# New Addition - SIG P226SCT -WITH PIC



## cupsz71 (Nov 19, 2007)

I've come to the conclusion that I've found a solution for my OCD (_Obsessive Compulsive Disorder)_:smt083........ or I've completely lost my mind.

When stopping in at my local FFL yesterday to throw some cash down on the wifey's P238 on lay-a-way, a newly traded in P226 Blackwater was brought to my attention. - _oooh Pretty_! But the $900 price tag had me handing it back to the clerk.
It was at that time another employee that I shoot with on a regular basis piped up and reminded me that he's brought HIS P226SCT 9mm that he'd discussed selling to me a few days back & it was at the store with him:










- Black Stainless
- TRUGLOW Fiber Optic Front sight
- SIG NITE SITE rear sights
- 4 20rnd mags
- trigger spring kit
- BlackHawk Serpa Holster

- FOR $550!!

Ummmm.....So.......I had a chance to take it to quickly take it at lunch to the outdoor range yesterday and put 50 rnds thru it. Needless to say I LUV'D IT! This gun rocked! Felt good - hit on target good.

Oh DARN......I gotta have it! And to top it all off......when I informed the wifey......she smiled and said "_yep..... your nuts! Get it..but I want to shoot it."_ and "_oh...Merry Christmas.......YOUR DONE.......till I get my P238"_

Till the next one.........................:watching:


----------



## tateb24 (Oct 22, 2009)

You got a smokin deal, Did you ask him why he was selling it?


----------



## cupsz71 (Nov 19, 2007)

tateb24 said:


> You got a smokin deal, Did you ask him why he was selling it?


Thanks! That's why I figured it was just TOOO good of a deal to pass up!

My guess is that since he works at the FFL dealer I use, and is a frequent IDPA/IPSC defensive handgun shooter.....plus a range officer & firearms proficiency instructor...... he had too many guns he didn't have time to shoot anymore.

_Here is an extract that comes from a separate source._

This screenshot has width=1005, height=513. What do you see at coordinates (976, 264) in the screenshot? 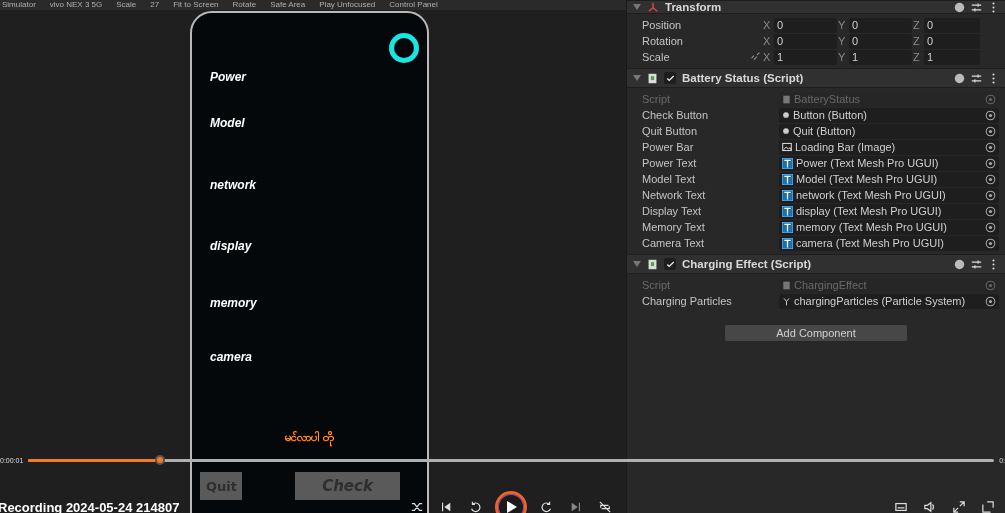
I see `sliders-icon` at bounding box center [976, 264].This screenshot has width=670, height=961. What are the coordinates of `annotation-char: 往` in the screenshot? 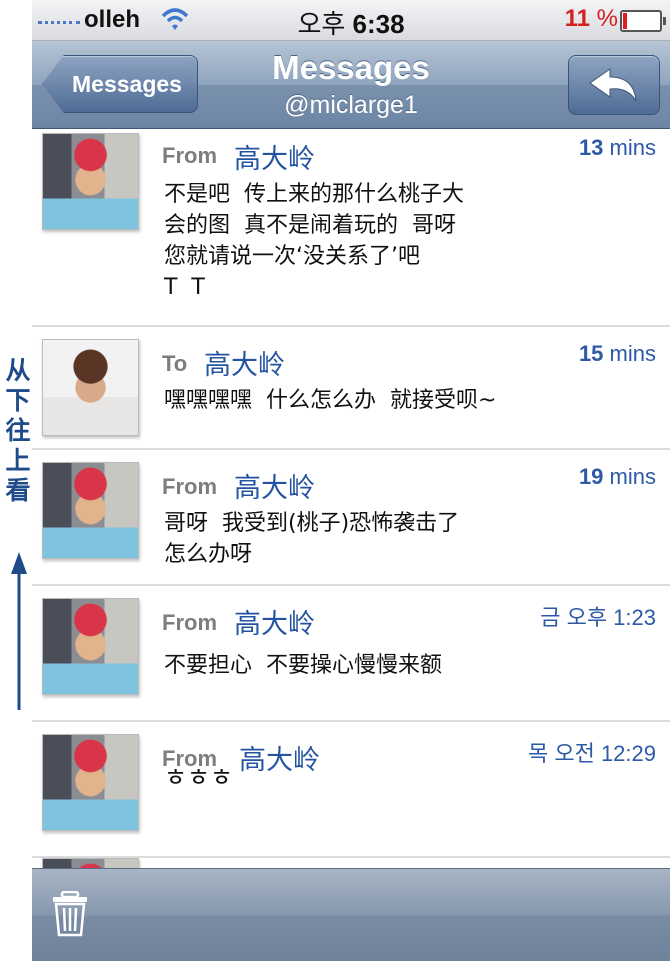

At his last count 20+

He buys all his at "_employee discount_" and trades quite frequently. I figure he get bored with them quickly....and is always wanting to try different ones.

He just added a GLOCK 34 Target? w/pretty much customeverything last wk. All I know is that when I assist him at our indoor range every Monday night....he's ALWAYS bringing something new for a select few of us to try.:smt033


----------



## HKP30 (Oct 13, 2009)

Good price!


----------